And the companies that create game and social media apps are especially to blame. All the functions on these apps are purposely designed to get you addicted and to get you to spend as much time as possible scrolling. Notifications that have a pleasant sound, feeds filled with interesting pictures and viral videos are the ones that get your attention the most. The “stories” that disappear the next day make sure you want to watch them before they are gone forever. This is the engineering of addiction.

The tobacco industry was already doing this decades ago, using chemical engineering to find the most addictive dose of nicotine to hijack your lungs. The more addicted you were to smoking cigarettes, the better. Nowadays, the tech industry also uses engineering to acquire and retain the most users for as long as possible. Specific features were added to make the apps extremely addictive to hijack your time, your attention and your soul.

That is why you need to protect yourself from digital addiction. You will learn how to do that in today’s Arata Academy Summary. In a practical way, we will explain the ideas from “Digital Minimalism: Choosing a Focused Life in a Noisy World” [source:], a book written by Cal Newport. Digital tools get you hooked on purpose.

Instead of using the tools, you are used by them. It is increasingly common to hear people say they are exhausted by the amount of content, notifications and other things that keep stealing our focus all the time, twenty four hours a day, seven days a week. These apps use features that have been specifically designed so that you are always looking at your screen, always checking your phone, with that constant feeling that you might be missing out on something important. Do you wake up looking at your phone and go to bed with it by your side? You should know that it was not always like this. Both phones and apps were created for very different purposes than they have today. Mobile phones were created so people could make phone calls.

Facebook emerged as a website for university students, so they could know more about the lives of others. Even when the first iPhone was released in 2007, Apple described it as “the best iPod we have ever made”. In other words, those who have been using these tools since the beginning did not intend to become addicted to staring at their screens all the time.

However, gradually the business model in the digital industry changed, and it continues to change to this day. In the past, the predominant model was software sales, where people paid to unlock and install different programs, such as operational systems, text editors and spreadsheets. It was a time when only a few people could afford computers, so there were also few people who could afford to pay for software licensing (it was common to pay five hundred dollars or more for a program license, which came in a sealed box with several installation floppy disks or CDs). However, with the popularisation of technology, everyone has a smartphone and wants access to apps, but does not have enough money to pay for licensing. Therefore, companies have observed this and offer many different types of apps for free or at very low cost, but seek to profit by showing advertisements to users. Have you ever stopped to think about how you pay for free apps like Facebook, Instagram or Twitter? You don't pay with money, but with your data and your attention.

That is why it is said that today we are in the age of the attention economy. Today, the big tech companies are basically trading data to whoever wants to buy your attention. Social media, apps, games, messaging and emails. All of that is being monitored to learn more about you, your usage patterns and your behaviour. Then, it is all sold to companies who want to advertise products or services or just simply change your behaviour to their standards.

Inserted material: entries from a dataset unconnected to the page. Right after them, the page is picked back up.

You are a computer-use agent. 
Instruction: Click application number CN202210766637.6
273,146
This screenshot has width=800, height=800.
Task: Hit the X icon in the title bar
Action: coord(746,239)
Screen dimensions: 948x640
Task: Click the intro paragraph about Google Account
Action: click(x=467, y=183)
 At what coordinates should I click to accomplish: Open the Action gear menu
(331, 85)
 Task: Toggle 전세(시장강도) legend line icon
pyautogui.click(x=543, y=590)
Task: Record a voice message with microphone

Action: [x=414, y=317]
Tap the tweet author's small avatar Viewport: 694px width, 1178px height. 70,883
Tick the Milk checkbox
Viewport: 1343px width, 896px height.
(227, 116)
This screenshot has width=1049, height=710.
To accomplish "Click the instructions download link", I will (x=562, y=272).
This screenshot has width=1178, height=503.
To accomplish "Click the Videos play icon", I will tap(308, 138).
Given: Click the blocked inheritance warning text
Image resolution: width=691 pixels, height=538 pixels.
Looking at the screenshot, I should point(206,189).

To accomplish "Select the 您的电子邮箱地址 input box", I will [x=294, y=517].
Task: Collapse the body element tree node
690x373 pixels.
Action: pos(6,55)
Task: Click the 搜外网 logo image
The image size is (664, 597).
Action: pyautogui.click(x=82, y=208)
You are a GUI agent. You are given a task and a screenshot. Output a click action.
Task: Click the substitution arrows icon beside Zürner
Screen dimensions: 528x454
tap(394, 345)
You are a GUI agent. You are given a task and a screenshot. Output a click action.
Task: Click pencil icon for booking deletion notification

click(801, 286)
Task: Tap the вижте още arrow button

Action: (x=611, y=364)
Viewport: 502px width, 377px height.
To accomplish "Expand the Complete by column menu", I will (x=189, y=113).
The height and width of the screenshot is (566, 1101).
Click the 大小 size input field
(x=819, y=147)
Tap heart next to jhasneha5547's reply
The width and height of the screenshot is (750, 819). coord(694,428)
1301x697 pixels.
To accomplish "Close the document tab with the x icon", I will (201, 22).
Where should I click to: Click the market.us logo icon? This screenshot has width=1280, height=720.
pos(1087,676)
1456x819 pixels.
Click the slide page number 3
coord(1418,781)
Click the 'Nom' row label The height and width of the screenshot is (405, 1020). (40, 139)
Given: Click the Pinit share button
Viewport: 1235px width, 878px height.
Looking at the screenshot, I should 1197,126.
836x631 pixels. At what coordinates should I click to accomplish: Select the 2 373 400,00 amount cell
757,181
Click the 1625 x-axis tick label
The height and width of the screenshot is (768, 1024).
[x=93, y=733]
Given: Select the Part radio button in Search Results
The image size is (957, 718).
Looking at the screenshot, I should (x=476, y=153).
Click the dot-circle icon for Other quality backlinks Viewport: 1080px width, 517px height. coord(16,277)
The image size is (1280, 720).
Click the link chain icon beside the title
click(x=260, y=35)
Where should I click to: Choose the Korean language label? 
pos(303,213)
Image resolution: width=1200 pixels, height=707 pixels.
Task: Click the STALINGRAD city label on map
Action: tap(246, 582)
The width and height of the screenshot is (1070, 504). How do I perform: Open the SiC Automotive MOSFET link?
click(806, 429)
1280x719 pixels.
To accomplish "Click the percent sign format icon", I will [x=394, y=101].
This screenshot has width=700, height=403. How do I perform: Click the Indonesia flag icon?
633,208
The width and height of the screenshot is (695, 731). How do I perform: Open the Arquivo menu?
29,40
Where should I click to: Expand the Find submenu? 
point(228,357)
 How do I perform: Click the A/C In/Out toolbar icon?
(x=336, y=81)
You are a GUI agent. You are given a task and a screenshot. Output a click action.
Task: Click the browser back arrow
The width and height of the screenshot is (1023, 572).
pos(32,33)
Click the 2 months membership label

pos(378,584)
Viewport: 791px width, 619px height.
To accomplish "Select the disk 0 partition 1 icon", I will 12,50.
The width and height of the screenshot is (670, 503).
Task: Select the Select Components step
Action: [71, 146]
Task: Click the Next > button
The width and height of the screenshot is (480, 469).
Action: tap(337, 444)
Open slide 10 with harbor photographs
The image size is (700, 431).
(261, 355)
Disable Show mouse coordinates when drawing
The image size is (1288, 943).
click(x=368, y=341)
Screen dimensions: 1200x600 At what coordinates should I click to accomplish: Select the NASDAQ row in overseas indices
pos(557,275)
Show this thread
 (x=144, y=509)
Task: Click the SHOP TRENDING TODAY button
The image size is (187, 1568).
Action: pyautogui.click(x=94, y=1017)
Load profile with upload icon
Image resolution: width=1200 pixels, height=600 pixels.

Therefore, the more data generated, the better. This has led to a twisted arms race: tech companies created gimmicks such as the like button, amount of followers and other inventions that appeal to our need for social approval. These inventions are addictive, they mess with our brains in a dangerous way that even experts have not figured out yet. Digital Minimalism is a way of using only the good side of technology. Enjoy what's essential and cut out the rest.

To defend yourself against the strategies of big tech companies that want to keep us staring at a screen for as long as possible, you should try digital minimalism. Minimalism began as an art movement with a style that seeks to use only the essentials to convey the emotion that the artist wants to transmit. When there is too much, it is difficult to find and focus on what really matters. Therefore, “less is more”.

When there is less in front of you, it is much easier to focus. The idea that less is more eventually spread to other areas, such as minimalist product design. For the past few years, minimalism has also gained popularity as a lifestyle. People who seek to detach themselves from consumerism and live more simply adopt minimalism as their way of life. The idea of digital minimalism is to bring the “less is more” philosophy to technology.

Do not confuse minimalism with being averse to technology! It is not about abandoning your computer and going back to using a typewriter. On the contrary, the goal is to use the best that technology can offer us without getting addicted to the products from big tech companies. It is not enough to use quick solutions such as turn off notifications and uninstall a few apps.

Just silencing notifications will not stop your brain from wondering if you are missing out on something interesting. The purpose of digital minimalism is to make you reflect before you even start using technology, by asking yourself: does this website, app or service really contribute to the things that I value most in life in a way that no other thing does? The logic behind this question is to optimise the use of technology to maximise the things that you value most in life while wasting less of your time, energy and attention. What you eliminate should be decided according to your personal values and not a list made by other people. I always read all the comments you leave here and the ones you send by email using the contact form at - obviously it is not me who answers everything directly because we have a Team to make everything more efficient.

But I read everything because that is how I understand your main requests and research the topics I believe can help in each situation. When I read the messages, there is one type of compliment that makes me particularly happy. It is a compliment that Arata Academy works differently. That it’s not more of the same. And especially that I do not keep imposing rules. For example, I personally do not use social media on a day to day basis because I am simply not interested.

I have never created an account on Periscope, Snapchat or Clubhouse for example, even at times when people would only talk about those social networks. However, I do not impose this as a rule and I fully respect your choice to use it in case it is valuable to you. You need to know yourself. You need to know what your values are. You are the only person capable of making conscious choices about what is best for you.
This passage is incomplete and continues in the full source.